▸ **Exercise details**: Copy the passage on partitioning variance, starting with "Common variance refers" and going on through "can be explained.", and swap every "variability" for "variation".

▸ **Document text**:
Partitioning variance

A factor analysis models the variability in item responses (e.g., responses to questions on a test). Some of that variability can be explained by the relationship between items; some can be explained by what is “special” about the items; and some can be explained by error, random or systematic.

Common Variance

Common variance refers to variability shared among the items (i.e., what can be explained by inter-item correlations)

Communality

Communality (h²) is one definition of common variance and can take values between 0 and 1: h² = 0 means no observed variability can be explained, and 1 means all observed variability can be explained.

Unique Variance (u²)

Unique variance refers to not-common variance. It has two parts: specific and error.

Specific Variance

Specific variance refers to variance explained by “special” parts of particular items. For example, one of the extraversion items from the HEXACO asks whether respondents agree with the item, “Am usually active and full of energy.” It’s possible some of the variability in agreement to this item comes from people who conider themselves active because they exercise a lot or active because they’re talking to people a lot (i.e., physically active vs. social active).

Error Variance

Error variance refers to any variability that can’t be explained by common or specific variance. For example, people might respond differently because they just received a text message. Note that it’s difficult to distinguish specific variance from error variance unless people take the same test at least 2 times. This would allow you to look for response patterns that emerge across testing contexts that can’t be explained by what’s common among the questions.

What’s the difference between Principal Components Analysis and Common Factor Analysis?

The major difference in these techniques boils down to error: Whereas the Principal Components model assumes that all variance is common variance, the Common Factor model partitions variance into common and unique variance (which includes error). Another way to think about the difference is that the Principal Components model tries to explain as much variance as possible with a small number of components, and Common Factor model tries to explain the shared relationships among the items with a small number of factors after setting aside what is not shared (i.e., the item-specific parts and the error parts). Below, I demonstrate the differences in how these two techniques account for variance in a sample of Big Five Inventory questions.

Big Five Inventory

help(bfi) and help(bfi.dictionary)
“The first 25 items are organized by five putative factors: Agreeableness, Conscientiousness, Extraversion, Neuroticism, and Opennness.”

“The item data were collected using a 6 point response scale: 1 Very Inaccurate 2 Moderately Inaccurate 3 Slightly Inaccurate 4 Slightly Accurate 5 Moderately Accurate 6 Very Accurate”

Sample Questions

Note that some items are negatively worded (i.e., response to those questions run opposite to the theoretical trait). I’m going to mostly ignore that in the demonstrations below because it’s not important for understanding.

▸ **Recorded information**:
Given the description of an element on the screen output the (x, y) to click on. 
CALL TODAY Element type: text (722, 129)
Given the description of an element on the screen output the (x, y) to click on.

▸ **Problem solution**:
Common variance refers to variation shared among the items (i.e., what can be explained by inter-item correlations)

Communality

Communality (h²) is one definition of common variance and can take values between 0 and 1: h² = 0 means no observed variation can be explained, and 1 means all observed variation can be explained.